=== Begin Enclosure ===
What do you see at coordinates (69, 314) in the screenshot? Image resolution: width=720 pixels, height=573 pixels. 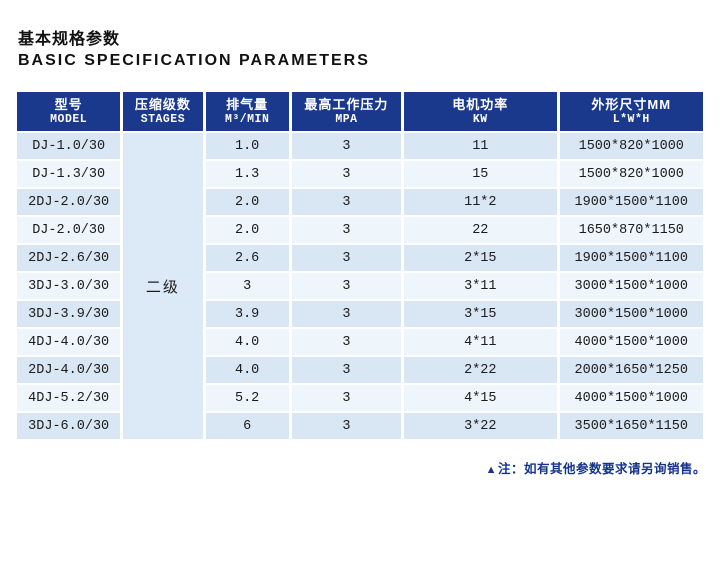 I see `model-cell: 3DJ-3.9/30` at bounding box center [69, 314].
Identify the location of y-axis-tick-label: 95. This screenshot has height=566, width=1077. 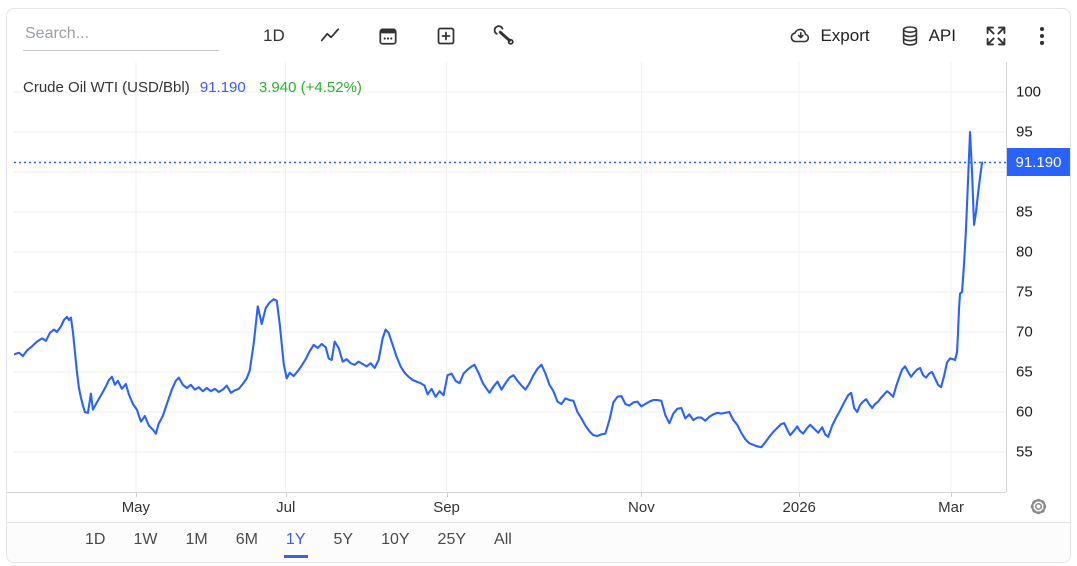
(1024, 132).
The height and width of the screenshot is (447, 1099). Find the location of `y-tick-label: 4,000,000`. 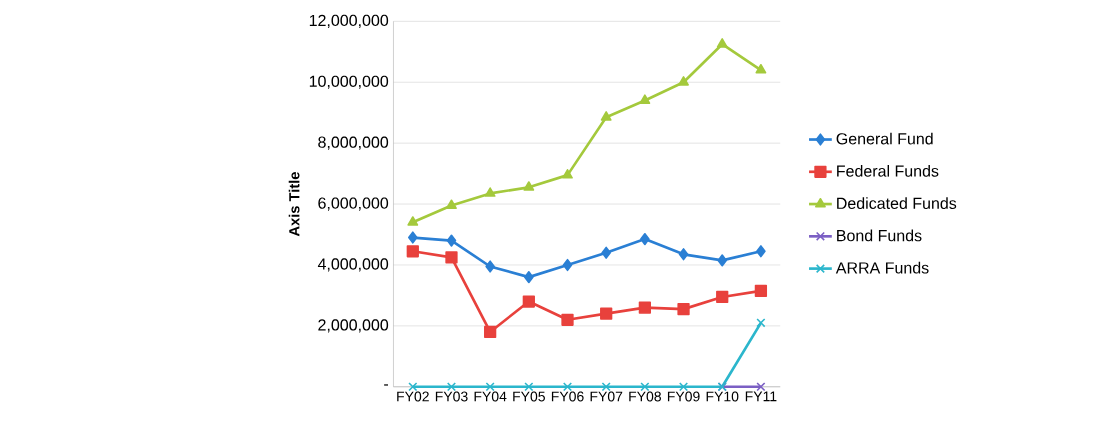

y-tick-label: 4,000,000 is located at coordinates (353, 265).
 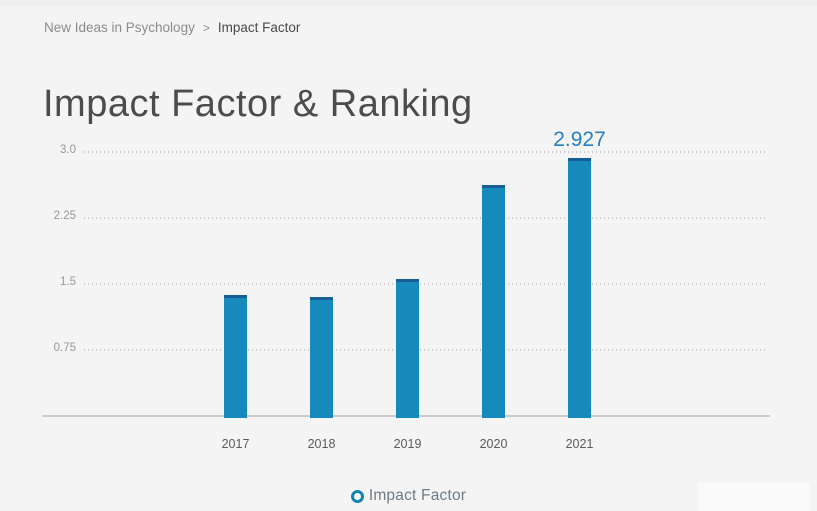 I want to click on legend-item-impact-factor: Impact Factor, so click(x=408, y=496).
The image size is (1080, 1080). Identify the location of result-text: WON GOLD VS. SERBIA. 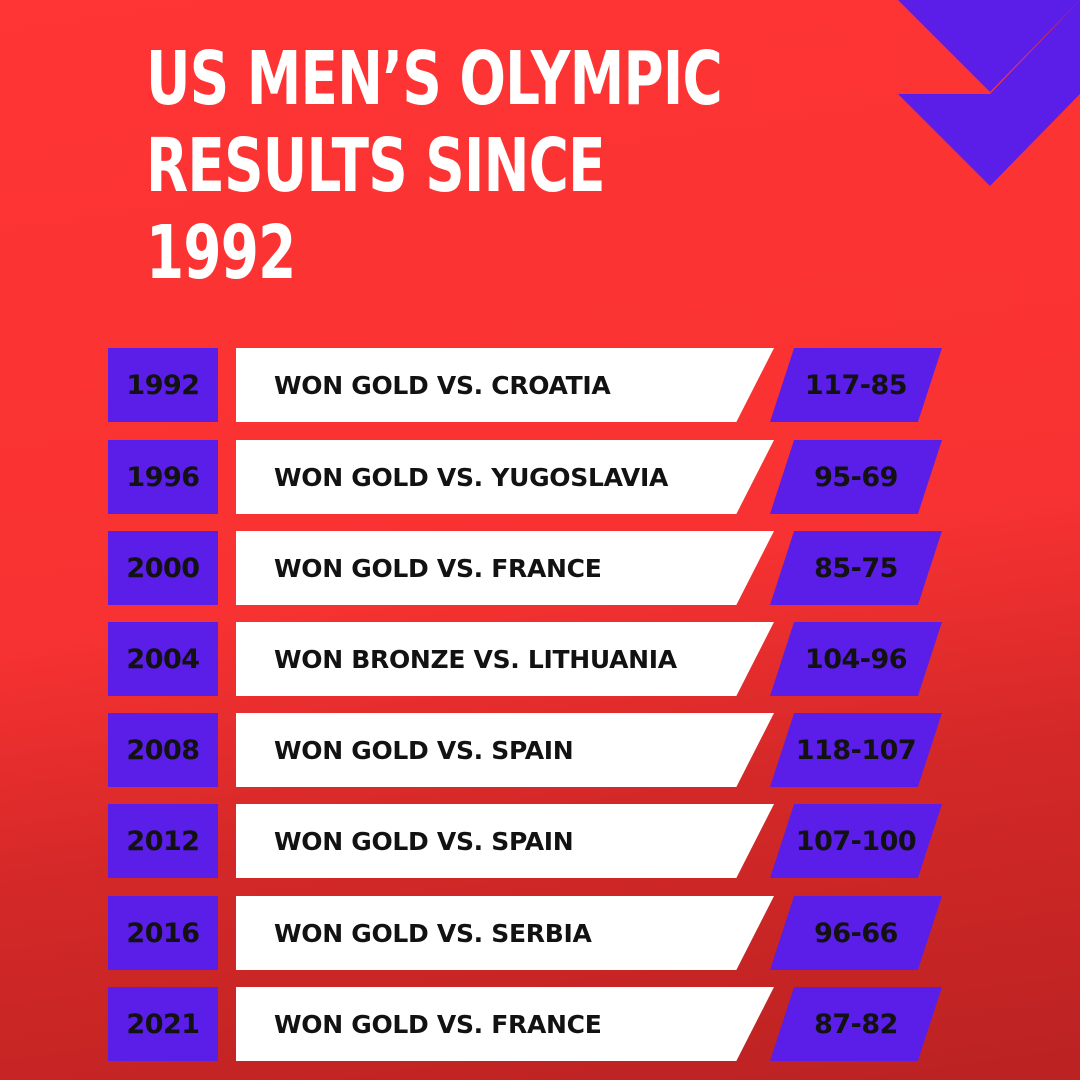
(433, 933).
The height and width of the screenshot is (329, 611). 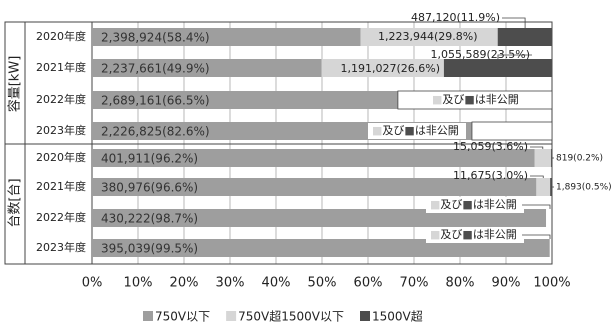 I want to click on value-label: 1,055,589(23.5%), so click(x=480, y=54).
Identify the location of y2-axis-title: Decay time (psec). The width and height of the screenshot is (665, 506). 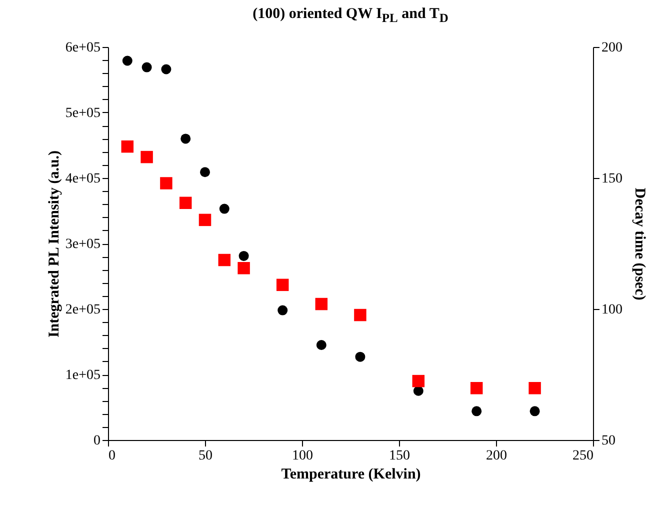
=== End Enclosure ===
[INSTRUCTIONS FOR THE TASK]
Convert the records from the line with "The height and width of the screenshot is (447, 1099)." up to and including the line with "(433, 933)." into a JSON list of strings, one string per line, with blank lines skipped. Leave the pictures out of the answer.

[REPLY]
[
  "The height and width of the screenshot is (447, 1099). Find the location of `y-tick-label: 4,000,000`. ",
  "y-tick-label: 4,000,000 is located at coordinates (353, 265).",
  "  I want to click on legend-item-impact-factor: Impact Factor, so click(x=408, y=496).",
  "The image size is (1080, 1080). Identify the location of result-text: WON GOLD VS. SERBIA. ",
  "(433, 933)."
]